▶ _Try it_:
An exact copy of every entry is needed, without the pictures.

[Stored items from a collection]
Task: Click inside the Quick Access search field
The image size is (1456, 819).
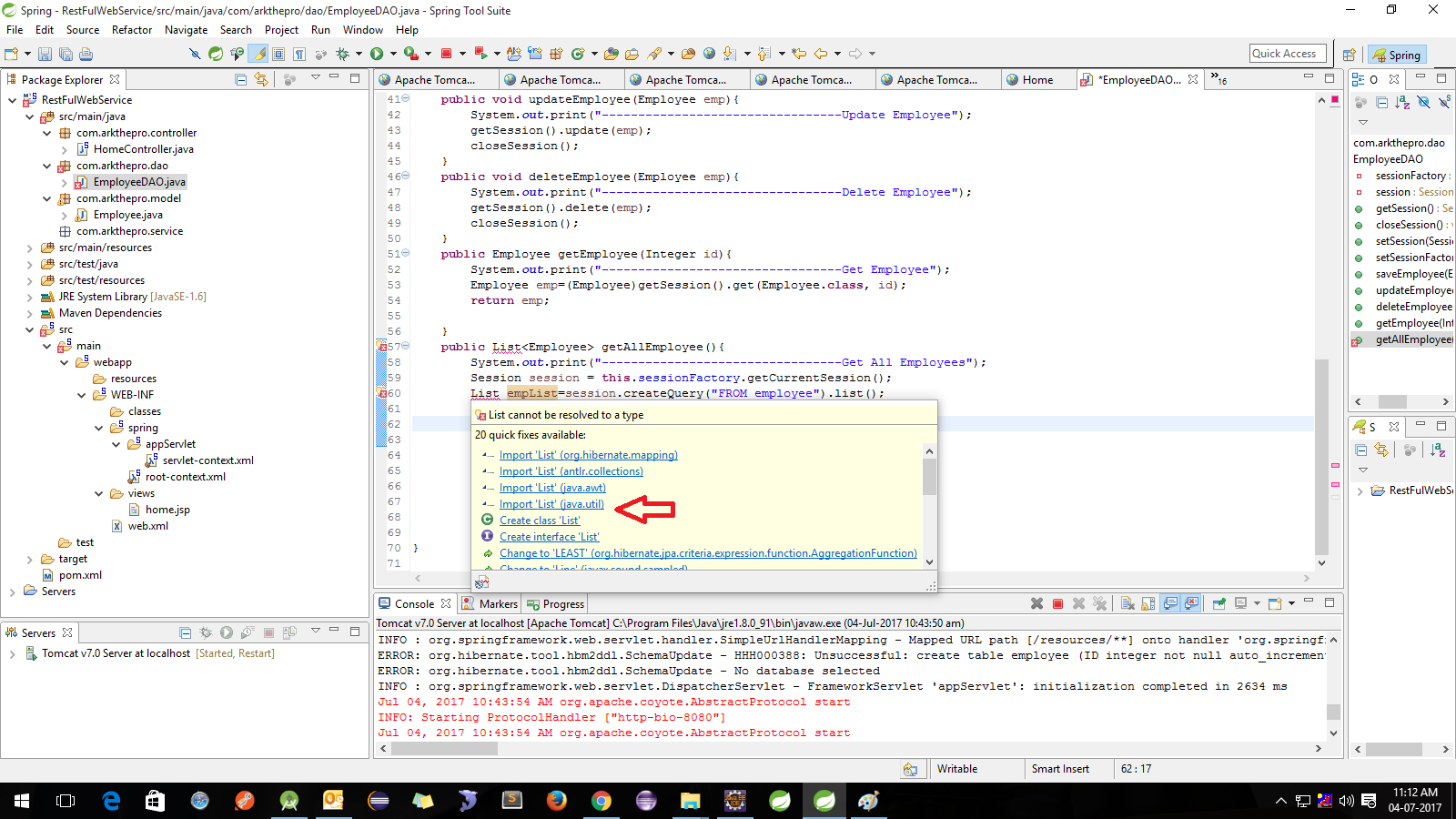Action: [1287, 53]
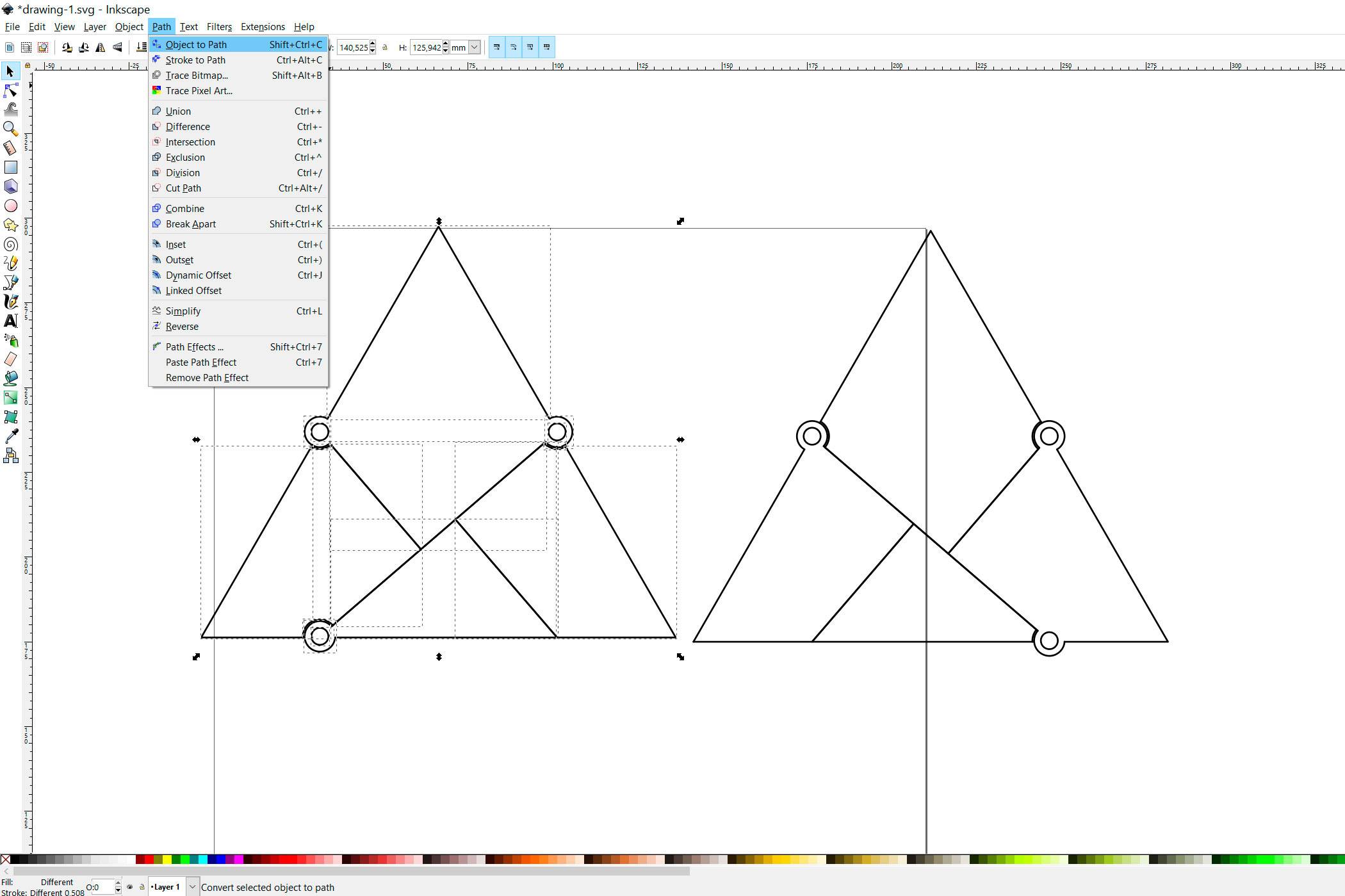
Task: Increase the height value stepper
Action: point(446,44)
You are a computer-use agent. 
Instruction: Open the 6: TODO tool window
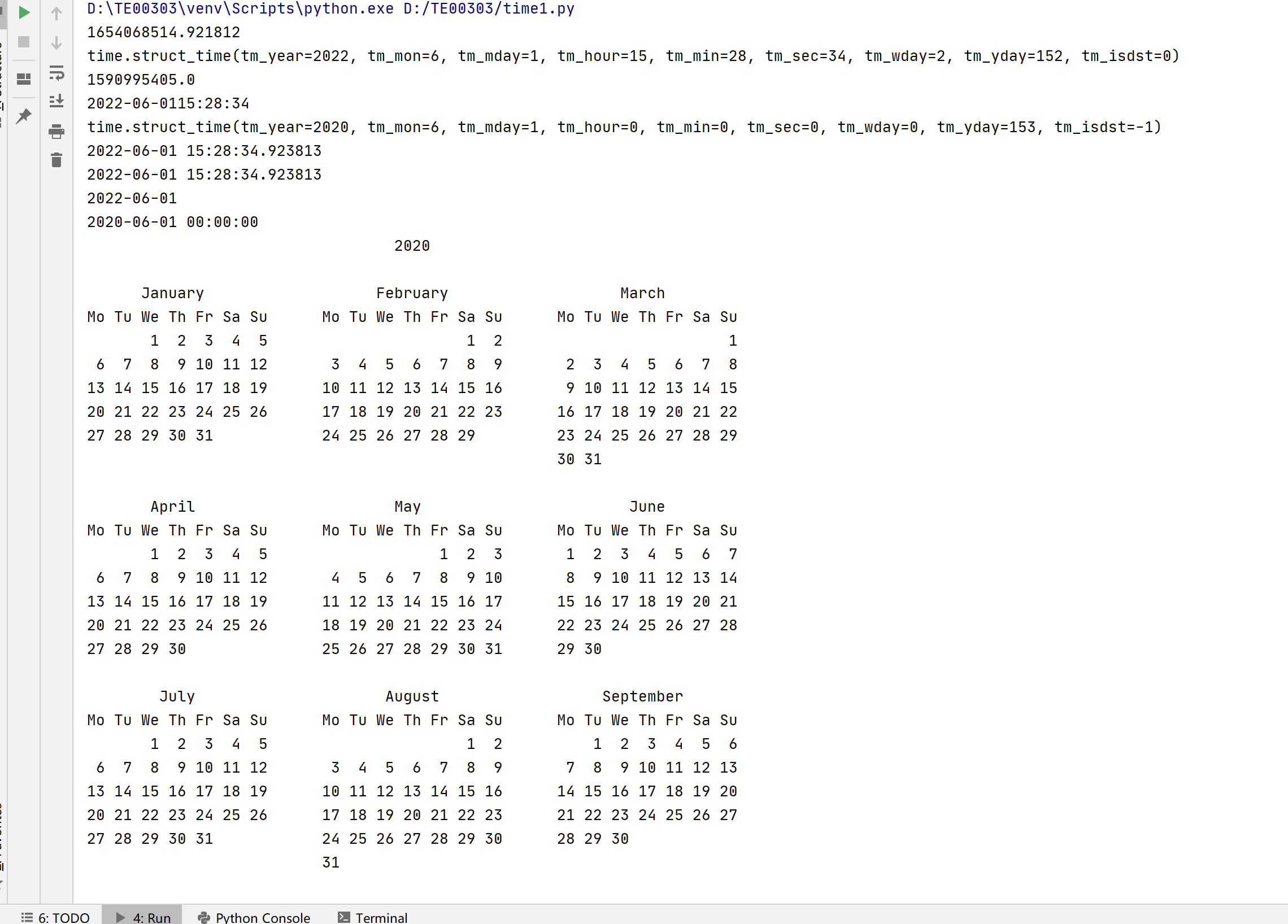(x=56, y=917)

▶ _Response_:
Task: Click inside the Quick Access search field
The image size is (1456, 819).
Action: [1287, 53]
Task: Increase the height value stepper
Action: point(446,44)
You are a computer-use agent. 
Instruction: Open the 6: TODO tool window
(x=56, y=917)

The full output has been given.